Midwest Hyperloop’s pod could travel upward of 190 mph, if all goes well.

And that kind of ultimate speed is exactly the point. The Hyperloop Pod Competition is judged solely on one criteria: Maximum speed with successful deceleration.

To accomplish that kind of speed, the three universities on Midwest Hyperloop divided responsibilities.

Purdue’s seven-member team — including three students from AAE — was responsible for software, electronics and sensors, suspensions and pneumatics systems. Its faculty advisor is Mark French, a professor at the Purdue Polytechnic Institute.

Illinois worked on the powertrain, including the high-voltage battery pack, battery managements systems, motor controller and motor testing. It also created the pressure vessel to house the batteries. Cincinnati handled the main chassis, pod shell and several other structural elements of the pod, including the transmission for the main propulsion wheel.

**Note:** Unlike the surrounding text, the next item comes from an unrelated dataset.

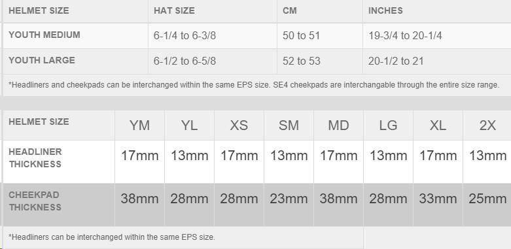Image resolution: width=511 pixels, height=249 pixels.
Task: Click the 20-1/2 to 21 inches cell
Action: [x=396, y=61]
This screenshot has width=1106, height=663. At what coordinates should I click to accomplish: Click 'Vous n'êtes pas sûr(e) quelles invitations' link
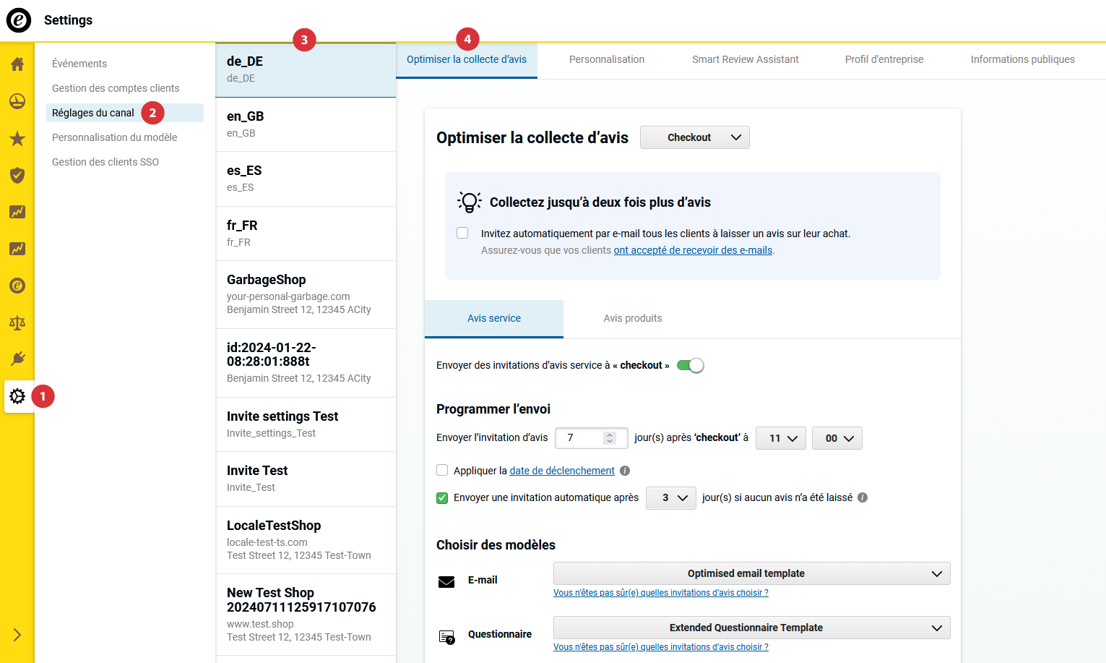coord(660,592)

Because Purdue is geographically between Illinois and Cincy, it hosted members of both teams on campus to integrate the subsystems. All the components were shipped to L.A. on July 8.

Once they’re assembled for test week starting July 15, the team hopes to show off its 140 brake horsepower electric motor powering a chassis with only a curb weight of about 300 pounds.

“The power-to-weight ratio is pretty insane, higher than any car you’d see on the market today. We’re expecting accelerations of close to a G,” says Matthew Nichols, a senior-to-be in the School of Electrical and Computer Engineering. “We’re going to try to go fast.”

This is the fourth time a Purdue team has been selected for the competition. Logistical issues prevented the group from traveling to California last year, but that actually served to provide an extra year of work on the subsystems and the pod, allowing time to refine the design. It also could help this team be primed to race in tube at SpaceX.

During competition week, the team will need to pass a rigorous set of tests, including functional tests, navigation tests and vacuum chamber tests. Purdue has only qualified for a run through the hyperloop tube on the final day during its first competition, in January 2017. It was one of only six teams to do so. In August 2017, the second competition, only three teams had runs in the hyperloop tube on the final day, and Purdue wasn’t one of them.

It’s not a surprise, then, that the real focus for the upcoming competition is to refine the time it takes to qualify through the testing process and to get a functioning pod on the track.

“We’re really trying to nail the reliability aspect of the competition first,” says Subramanyam, who joined Purdue’s Hyperloop team in Fall 2016 and became team captain in Fall 2017, after the first of his two internships with SpaceX. “It’s a big process during competition week to try and get all the systems working and to pass all of the tests they first have us do. Only a handful of teams get through the process. We’ve been fortunate to be a team in the position in the past, but it still is an accomplishment, as this immediately puts us in the top six or seven (teams) in the world, if we just drive the pod in the vacuum tube.”